According to last week’s webinar led by Balazs Szladovits DVM MRCVS FHEA Diplomate ACVP, the answer to this question is ‘yes’ with the humble egg being used as a perfect example of how smears submitted for cytology can either provide really useful information or offer absolutely nothing in terms of diagnostic value. I realise the use of food in relation to cytology is a lot to get your head around but bear with me as I try to explain. The fried egg represents the perfect cell on a cytology slide. It’s the one which hasn’t been crushed and is clear in this form where the nucleus (yolk) is in correct proportion to the cytoplasm (egg white) and any intracellular inclusions are easily visualised. The cross section of a boiled egg on the other hand, represents the cell which has been compressed by a multitude of other cells as a result of a smear which is just too thick. Finally, the presence of scrambled egg offers the worst-case scenario as it represents cells which have been crushed almost to oblivion due to rough handling. Needless to say, in order for us to get the most out of our cytology preparations we need to be making ‘fried eggs’ to allow pathologists the opportunity to extract as much useful information as possible even if a definitive diagnosis is not always made.
Balazs used last week’s webinar to deliver practical and simple tips on how to obtain the best possible cytology smear and ensure we get those ‘fried eggs’. Performing effective fine needle aspirates (FNAs) was a logical place for Balazs to begin and whether to use a vacuum when performing aspirates was the first question asked. Balazs answered this by advising in around 90% of cases the use of only a small 22-24 gauge needle without a syringe should deliver satisfactory aspirates. The needle should be placed into a mass and redirected several times in order to get a representative sample. If no fluid or tissue is obtained using this technique, a larger needle can be used and if this is still unsuccessful then it may be necessary to apply a vacuum using a 2-3 ml syringe. The expelling of any aspirated material onto a slide is another process which needs to be performed ‘gently’. This is certainly different to the advice I was given many years ago at vet school which taught me to ‘spray’ the aspirated material out as forcefully as possible, a technique which is likely to turn any cells into the dreaded scrambled egg.

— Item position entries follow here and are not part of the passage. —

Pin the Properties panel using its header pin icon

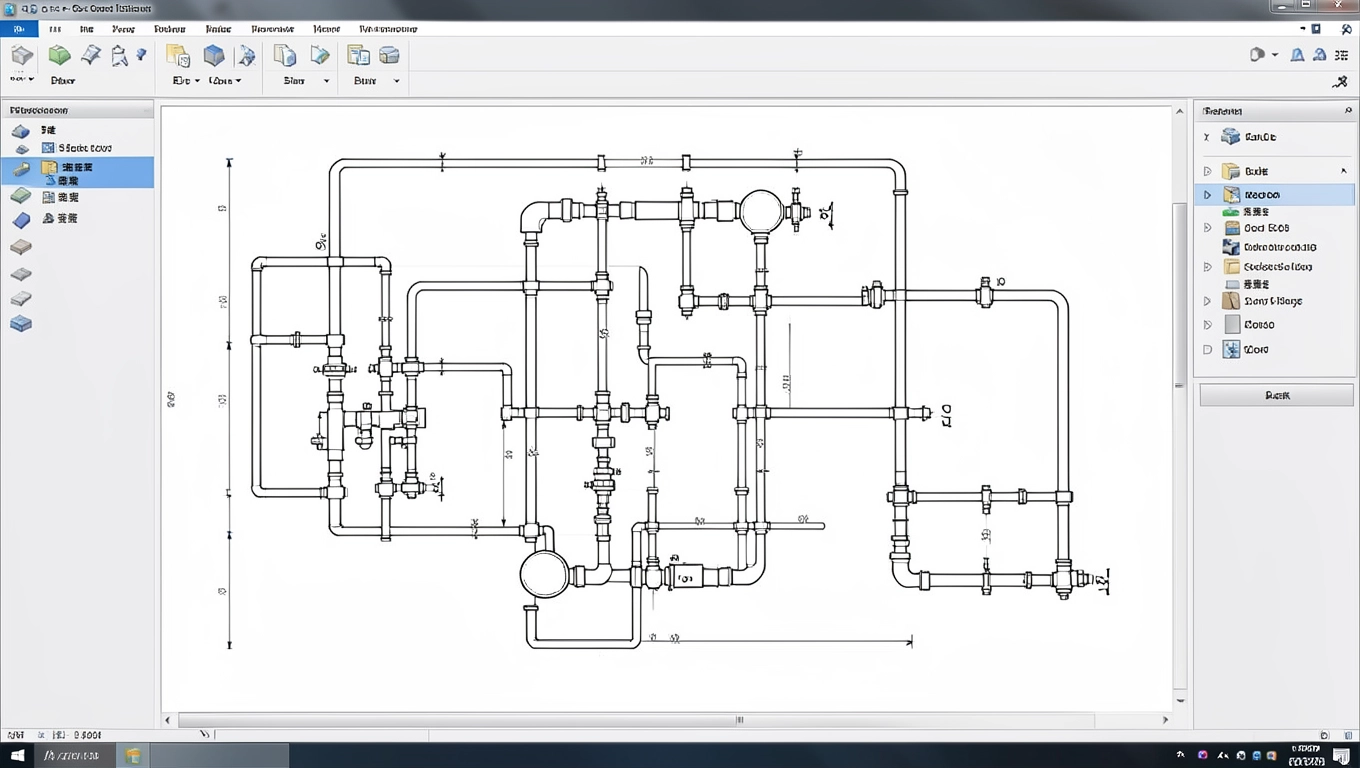(x=1349, y=111)
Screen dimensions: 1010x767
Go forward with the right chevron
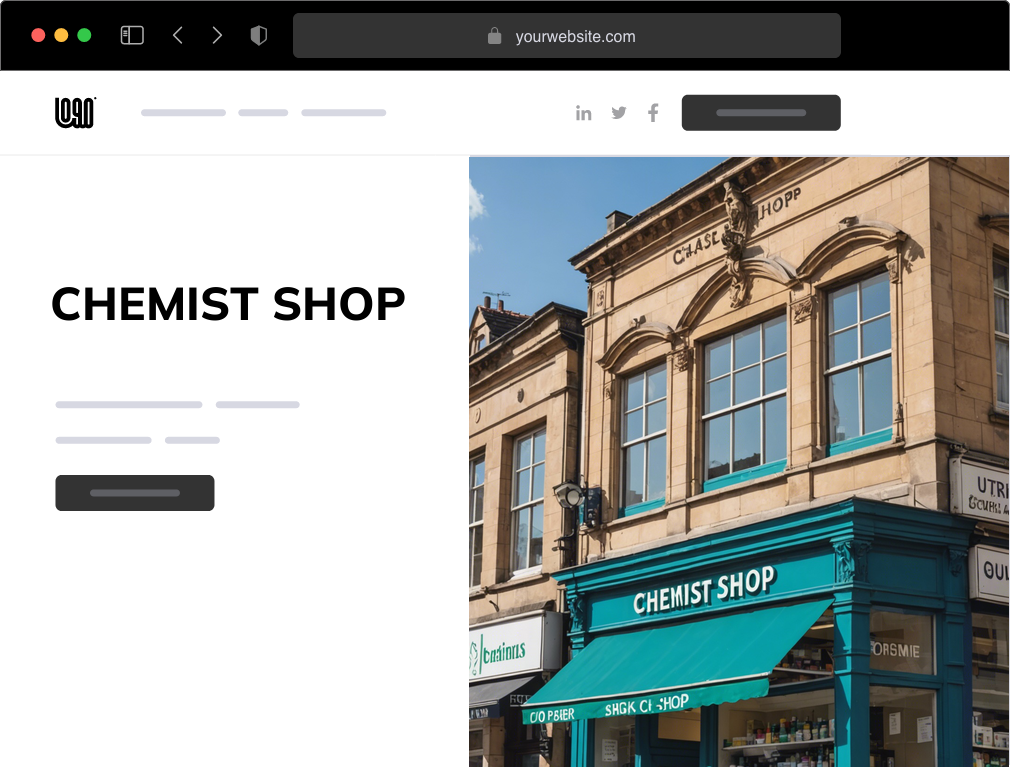pyautogui.click(x=217, y=35)
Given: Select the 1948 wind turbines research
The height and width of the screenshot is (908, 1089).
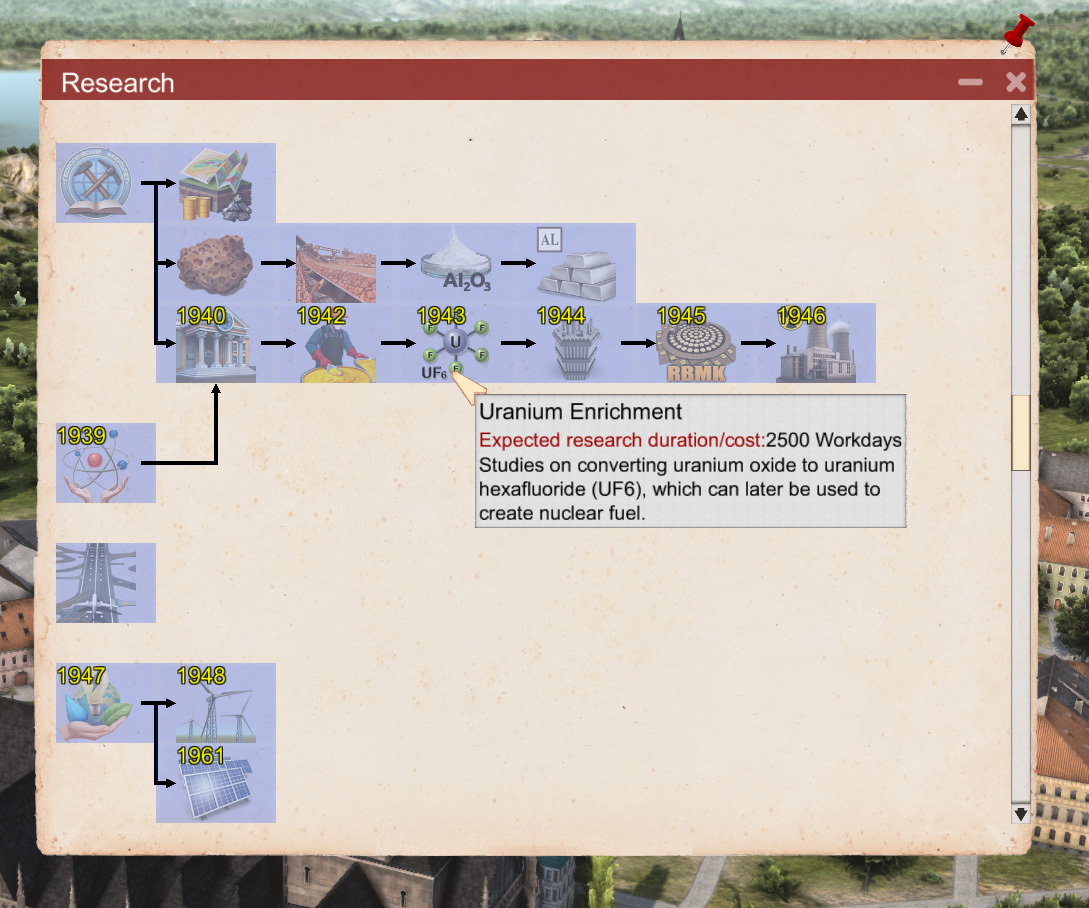Looking at the screenshot, I should (x=215, y=703).
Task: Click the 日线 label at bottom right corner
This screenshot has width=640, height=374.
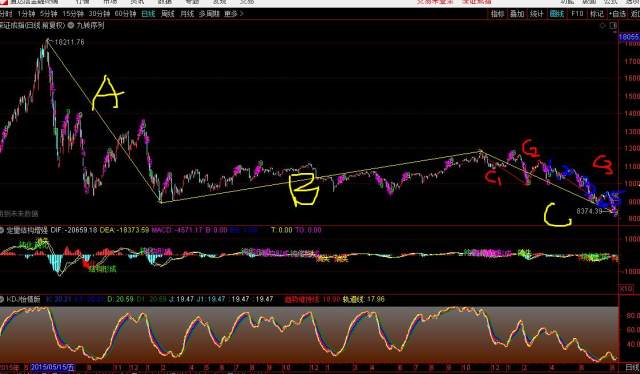Action: (x=632, y=367)
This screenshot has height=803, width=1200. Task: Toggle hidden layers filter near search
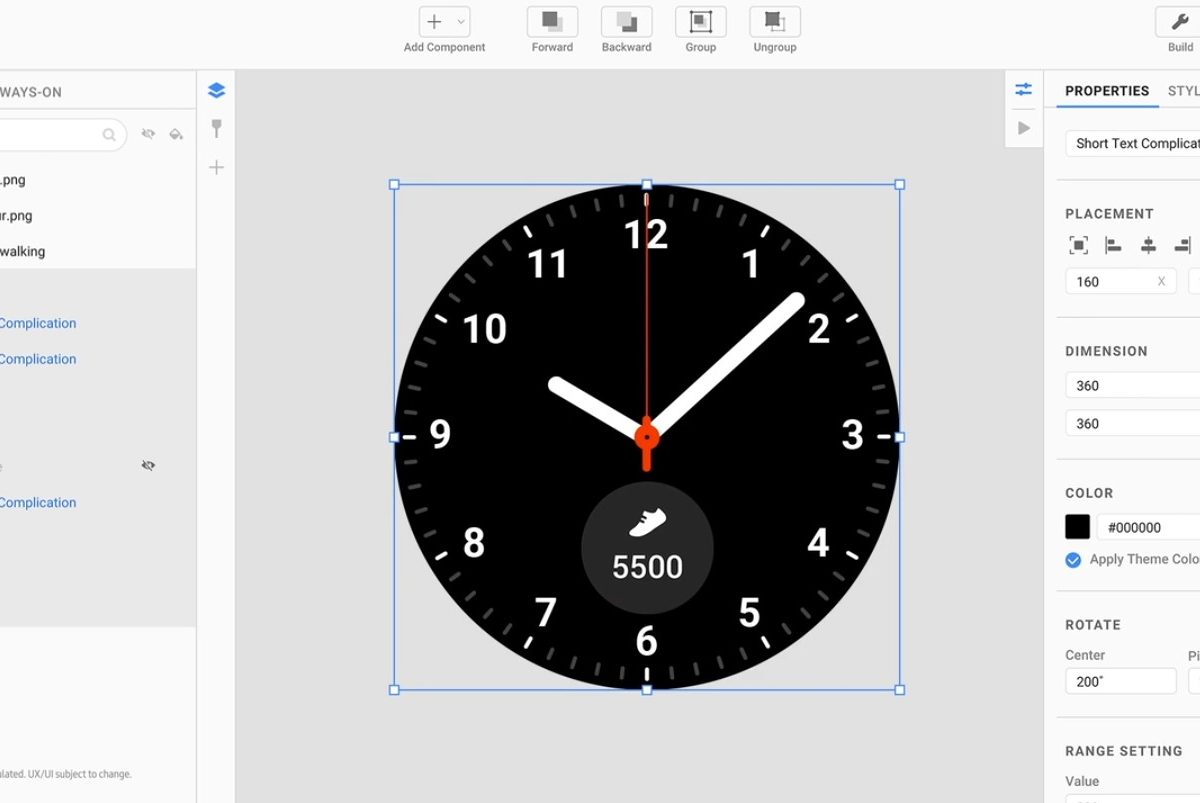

Performing a smear is the process which, if done well, will aid in producing those perfect fried eggs. Balazs demonstrated the cross-smear technique where one slide is placed perpendicular to the slide holding the aspirated droplet. This droplet is allowed to disperse and the top slide is then pulled across the bottom slide using gentle pressure. If too much pressure is applied during this process, the cells will rupture and turn into scrambled egg and if too little pressure is applied the smear will be too thick and produce boiled eggs. Balazs also went into some detail about what a smear should look like by showing a number of different slides. Blood contamination, for example, is not really acceptable as any aspirated cells will be heavily diluted with red blood cells and the presence of white blood cells such as neutrophils already in the blood makes interpreting cytology almost impossible. The presence of fat on a slide however is nothing to be concerned about. I know I’m always worried that all the fat and cells will be washed away during the fixing process but in fact the fat will indeed be dissolved by the alcohol but any aspirated cells will remain in place.
For all of you whose heart sinks every time you are informed by a pathologist that your cytology submission offers no useful information in terms of moving forward with a diagnosis, Balazs’ webinar is a must see. It delivers practical and useful tips on how to ensure you get as much out of your cytology as possible and should get you producing beautiful fried eggs every time.